Musicposy, Marjorie is right. You have all had a terrible year and a break to renew will do you all good. Sometimes, you just need to think about yourself for a while and cut yourself some slack.
Try not to worry about lack of progress for a while. It's a temporary blip because of circumstances. Things will get better, again. And girls our DD2's age are always difficult, aren't they. I remember that I as a bit of a nightmare.
I have to say that I have used the back to school threat with DS3. It seems to work for a few weeks, but then fades way again. I don't think that he believes me because a)he had such a bad time at school and ended up suicidal and b)he's so far behind his peers in almost everything thatit would be very hard for him to go back to school. He would be going into S2 in August and there is just no wa that he is prepared for that.
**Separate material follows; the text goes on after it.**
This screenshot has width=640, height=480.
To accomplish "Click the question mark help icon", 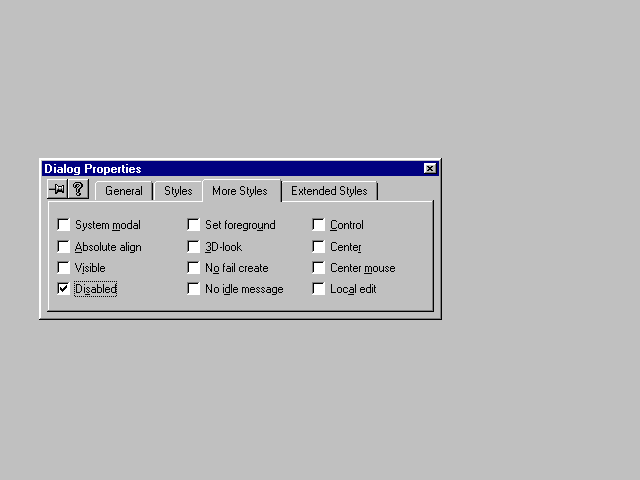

Marjorie, my DS3 had a very low reading age. WHen I took him out of school after P5, he had a reading age of 6 and a writing age and fine motor skills age of about 4. What I did was just forget about reading altogether, except when it was necessary, like reading the questions in his maths book or whatever. I read to all of them daily (things like Stig of the Dump, Can you Feel the Force, Horrible Histories..) and I bought him books about things that interested him or that he liked and just left them lying around, although Captain underpants really does my head in. Eventually he began to read them and slowly his reading picked up, now he reads for pleasure every day and his reading has caught up. So, at least that's something, I suppose.
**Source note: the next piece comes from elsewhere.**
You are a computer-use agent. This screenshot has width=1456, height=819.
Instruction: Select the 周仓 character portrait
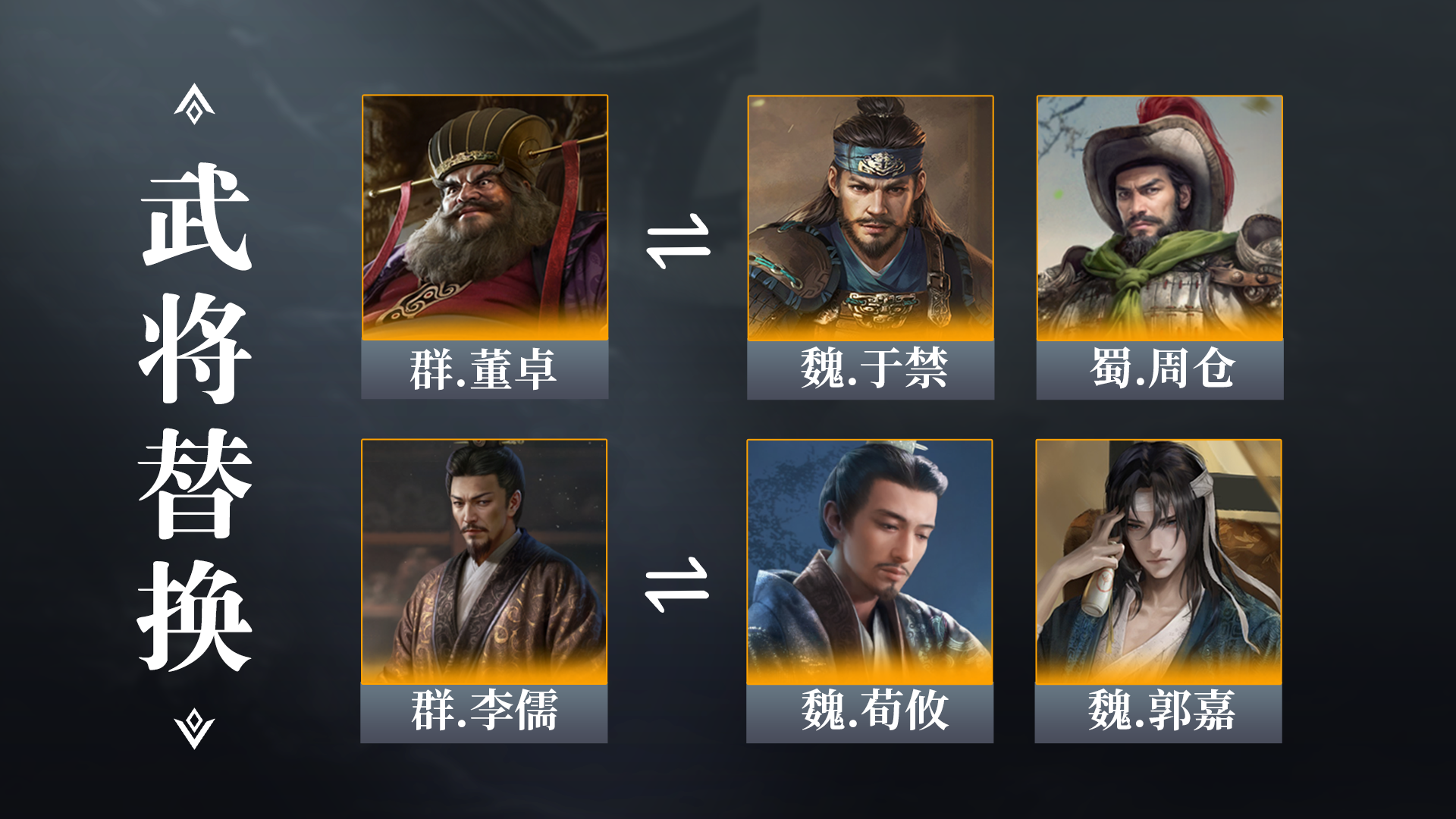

He is my main worry, I think, because he is 13 now. I just feel like he should be learning something and have some sort of disciplined structure to his life. There are only a few years until he will need to think about his future and he just has no interest in anything or drive to learn or do anything at all. To be honest, in 6 years of HE, I have never seen any evidence of this learning all the time stuff. For example, my 7 year old still can't read or write, despite being read to all the time and being given ample opportunity to make marks etc, my DDs spelling is the worst I've ever seen in spite of being told how to spell everything she asks about, and DS3 seems to know almost nothing except a whole load of rubbish pertaining to video games. They refuse to take part in activities that I provide for them, would never do anything like Marjorie's pasta skeleton or whatever. And they NEVER tire of video games/tv/computer, unless I ask them to do brain training or something.
I guess I just have to wait ntl after the summer and see what happens next year. But I am rapidly losing hope, to be honest.
Shinynew things, I know what you mean about wanting to live somewhere else. THis place is a nightmare. The bus drivers won't even drive through here after 8 at night because the neds are always bricking the buses and taxi drivers won't come between midnight and 7 o'clock in the morning unless you are a regular client! My next door neighbour has 4 ASBOs and a few outstanding warrants and at the weekend a rival ned put his patio window in at 6am. Then they proceeded to have a, eccie and buckfast fuelled fight out in the square. The police didn't arrive until 1/2 8, by which time, of course, all was quiet and neither of the boys involved was answering their door. It's not safe to go out after dark here, and it isn't even very pleasant during the day. THe whole place is filled with drugged up. drunken neds who spend all day every day drinking Buckie, smoking hash, taking Eccie and blues and swearing non stop. Then of course come the subsequent fighting and smashing up of the neighbourhood. My older boys (20 and 17) won't even go and visit their friends unless someone can come and pick them up, and half the time my other kids won't go out to play because of the constant hash reek and bad language. Some people just have no respect for other people's lives.
Oh dear, another rant all about me.
I don't know what is wrong with me lately.
Anyway, posy, just try and keep going and be kind to yourself. Look at what you have already achieved, in spite of the difficulties you have had this year. You will get there.